非负矩阵分解(NMF)已被广泛用于质谱成像(MSI)数据分析,同时可视化组织切片中的空间和光谱分布。该统计框架提供了两种相关的 NMF 方法:概率潜在语义分析(PLSA)和潜在狄利克雷分配(LDA),这是一种生成模型。这项工作对 NMF、PLSA 和 LDA 进行了数学比较,并首次详细评估了用于 MSI 的柯尔莫哥洛夫-莱布勒 NMF(KL-NMF)。我们将检查这些不同数学方法对 MSI 数据分析的结果,因为这些方法对数据和由此产生的分解施加了不同的特征。
在七种不同的样本上比较了四种方法(NMF、KL-NMF、PLSA 和 LDA):三种来自小鼠胰腺,四种来自人类淋巴结组织,均使用基质辅助激光解吸/电离飞行时间质谱(MALDI-TOF MS)获得。
在矩阵分解方法常用于 MSI 数据分析的情况下,我们发现每种方法对结果的准确性和可解释性都有不同的影响。

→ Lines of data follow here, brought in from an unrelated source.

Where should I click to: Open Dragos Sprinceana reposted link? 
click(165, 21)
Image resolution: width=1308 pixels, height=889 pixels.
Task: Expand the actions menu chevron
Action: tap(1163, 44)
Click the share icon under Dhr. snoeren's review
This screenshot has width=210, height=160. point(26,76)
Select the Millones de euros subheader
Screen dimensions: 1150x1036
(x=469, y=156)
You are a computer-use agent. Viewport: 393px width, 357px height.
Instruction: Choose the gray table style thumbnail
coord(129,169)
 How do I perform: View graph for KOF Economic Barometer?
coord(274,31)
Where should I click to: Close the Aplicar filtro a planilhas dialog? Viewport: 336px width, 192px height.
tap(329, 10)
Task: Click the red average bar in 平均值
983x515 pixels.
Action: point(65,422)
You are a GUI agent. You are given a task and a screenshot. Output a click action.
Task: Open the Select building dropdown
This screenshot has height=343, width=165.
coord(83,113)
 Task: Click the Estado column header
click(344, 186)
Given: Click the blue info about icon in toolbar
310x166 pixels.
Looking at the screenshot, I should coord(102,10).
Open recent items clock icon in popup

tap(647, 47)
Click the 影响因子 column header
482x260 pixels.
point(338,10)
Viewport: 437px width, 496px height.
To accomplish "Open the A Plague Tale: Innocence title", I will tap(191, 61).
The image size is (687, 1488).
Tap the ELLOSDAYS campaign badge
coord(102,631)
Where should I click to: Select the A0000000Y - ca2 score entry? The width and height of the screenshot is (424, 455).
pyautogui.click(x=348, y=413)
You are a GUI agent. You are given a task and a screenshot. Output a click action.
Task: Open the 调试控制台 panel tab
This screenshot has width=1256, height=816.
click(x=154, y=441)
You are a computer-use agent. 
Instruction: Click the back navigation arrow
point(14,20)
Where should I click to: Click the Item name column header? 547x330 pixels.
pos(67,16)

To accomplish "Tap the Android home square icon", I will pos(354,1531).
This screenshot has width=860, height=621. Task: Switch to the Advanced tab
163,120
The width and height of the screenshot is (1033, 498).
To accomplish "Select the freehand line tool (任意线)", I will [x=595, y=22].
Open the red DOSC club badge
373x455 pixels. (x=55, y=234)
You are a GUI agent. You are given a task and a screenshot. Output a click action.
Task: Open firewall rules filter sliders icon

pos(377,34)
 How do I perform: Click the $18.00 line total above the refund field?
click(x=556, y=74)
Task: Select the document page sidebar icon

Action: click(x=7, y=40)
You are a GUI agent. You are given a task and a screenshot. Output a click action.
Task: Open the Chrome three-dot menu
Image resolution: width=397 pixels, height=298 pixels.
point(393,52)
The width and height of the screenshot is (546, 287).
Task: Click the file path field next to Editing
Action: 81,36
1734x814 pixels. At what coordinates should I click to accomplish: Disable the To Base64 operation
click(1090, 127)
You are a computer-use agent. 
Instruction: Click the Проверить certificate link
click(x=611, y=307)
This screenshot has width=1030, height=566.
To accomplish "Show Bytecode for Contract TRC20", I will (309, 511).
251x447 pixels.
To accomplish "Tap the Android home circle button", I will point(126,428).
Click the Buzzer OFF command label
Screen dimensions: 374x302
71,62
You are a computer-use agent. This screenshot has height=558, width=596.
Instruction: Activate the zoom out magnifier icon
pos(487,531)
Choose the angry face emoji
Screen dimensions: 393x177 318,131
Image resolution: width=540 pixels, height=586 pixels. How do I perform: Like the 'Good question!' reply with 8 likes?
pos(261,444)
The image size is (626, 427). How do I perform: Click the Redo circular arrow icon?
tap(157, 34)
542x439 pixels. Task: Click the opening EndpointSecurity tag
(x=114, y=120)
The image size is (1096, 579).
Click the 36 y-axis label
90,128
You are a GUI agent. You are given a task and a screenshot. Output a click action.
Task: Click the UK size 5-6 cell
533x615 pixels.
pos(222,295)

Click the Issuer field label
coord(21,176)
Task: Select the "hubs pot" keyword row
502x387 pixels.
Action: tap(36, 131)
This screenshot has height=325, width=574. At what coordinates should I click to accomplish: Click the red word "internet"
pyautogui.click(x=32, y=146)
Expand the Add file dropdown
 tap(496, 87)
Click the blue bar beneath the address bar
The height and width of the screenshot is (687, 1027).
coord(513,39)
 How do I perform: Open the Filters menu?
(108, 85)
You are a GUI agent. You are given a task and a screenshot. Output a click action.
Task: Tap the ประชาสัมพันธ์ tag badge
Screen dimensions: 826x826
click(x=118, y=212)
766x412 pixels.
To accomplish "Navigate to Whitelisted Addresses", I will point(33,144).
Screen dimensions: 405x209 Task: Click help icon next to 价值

我们使用 KL-NMF 发现了有希望的结果,迄今为止,KL-NMF 很少用于 MSI,它提高了 NMF 和 PLSA 的性能,并表明在 MSI 数据分析中,迄今为止所陈述的等效 KL-NMF 和 PLSA 算法确实不同。在 MALDI-MSI 中,在文本挖掘领域被认为是更好的方法的 LDA 被证明不如 PLSA。此外,对人类淋巴结数据的分子结果进行了彻底分析,以便更好地评估所研究的方法。
我们对多种与 NMF 相关的 MSI 因子分解方法进行了深入比较。我们旨在为 MSI 领域的研究人员提供对使用这些分析技术的数学含义的清晰理解,这可能会影响结果的准确性和解释。